I've tried to rewrite the equation as $\cfrac{y^2}{x-y}=3(x+y)+1 $ and conclude that $x-y\mid y^2$, but I do not think that's useful. I found two solutions: $(x,y)=(2,-2)$  and $(x,y)=(30,26)$. If I could find a recursive way to build more solutions, I would probably show that $x-y\in\mathcal{Q}:=\big\{ n^2\mid n\in \mathbb{N} \big\}$.
Thanks to everyone which will help me to solve (prove) it.
 A: You are on the right track: $4y^2+y=3x^2+x$ implies
$$(x-y)(3(x+y)+1)=y^2\tag{1}$$
which means that $(x-y)$ divides $y^2$. 
Now assume that $(x-y)$ is not a square. Then there exists a prime $p$ and an odd positive integer $k$ such that the largest power of $p$  which divides $(x-y)$ is $p^k$. Then $p$ divides $y^2$ and therefore it divides also $y$ and $x+y=2y+(x-y)$. 
Since $k$ is odd and the RHS of (1) is a square, it follows that $p$ divides also $(3(x+y)+1)$. Hence 
$$p\mid\gcd(x+y,3(x+y)+1)=1$$
Contradiction!
A: Let $x=y+z$, then $$y^2-6zy-z(3z+1)=0$$ Discriminant must be a perfect square, that is $$9z^2+z(3z+1)=12z^2+z=z(12z+1)=w^2$$ Now its easy to see that $\gcd(z, 12z+1)=1$. Thus $z=x-y$ is a prfect square.
A: Hint:
Let $x-y=p\iff x=p+y$
$$0=3(p+y)^2+(p+y)-(4y^2+y)=3p^2+p(6y+1)-y^2$$
$192-24+1$
The discriminant $=(6y+1)^2+12y^2=48y^2+12y+1$ needs to be perfect square $=q^2$(say) 
$$(2q)^2-3(8y+1)^2=1$$
Now use Pell's equation
A: I had found a way to prove it. Thanks to everyone wich pause your lifes to help me. Here goes the solution:
Solution. From $4y^2+y=3x^2+x$, its easy to find the following equations:
$$\begin{cases} y^2=(x-y)\big(3(x+y)+1\big)\\ x^2=(x-y)\big(4(x+y)+1\big)\end{cases} $$
Lets call $\epsilon$ and $\delta$ P.E.S. (from portuguese: "primos entre sí"), numbers wich $\gcd(\epsilon,\delta)=1$.

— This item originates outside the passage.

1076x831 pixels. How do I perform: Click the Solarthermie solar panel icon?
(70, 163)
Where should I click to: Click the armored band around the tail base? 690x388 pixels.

Therefore, if we have $a^2=\epsilon \cdot \delta  $ for integers numbers, if $\epsilon$ and $\delta$ are P.E.S. , we have that
 $\epsilon$ e $\delta$ are 
necessarily both squares. 
Note that, $3(x+y)+1 $ e $4(x+y)+1$ are P.E.S. , because 
$$ 4\Big(3(x+y)+1\Big)-3\Big(4(x+y)+1\Big)=1$$
I.e. , the linear combination is $1$. Therefore, $3(x+y)+1 $ and $4(x+y)+1$ 
are perfect squares, wich means that $x-y$ must be to.
A: The equation
$$
4Y^2 + Y = 3X^2 + X
$$.
Let me proof why $X - Y = c$.
where $c$ is a perfect square, note: the values $X$ and $Y$ here are the points $( X, Y )$ on the graph of the equation.
$4Y^2+Y = 3X^2+X$.
make $Y$ the subject of the formula there.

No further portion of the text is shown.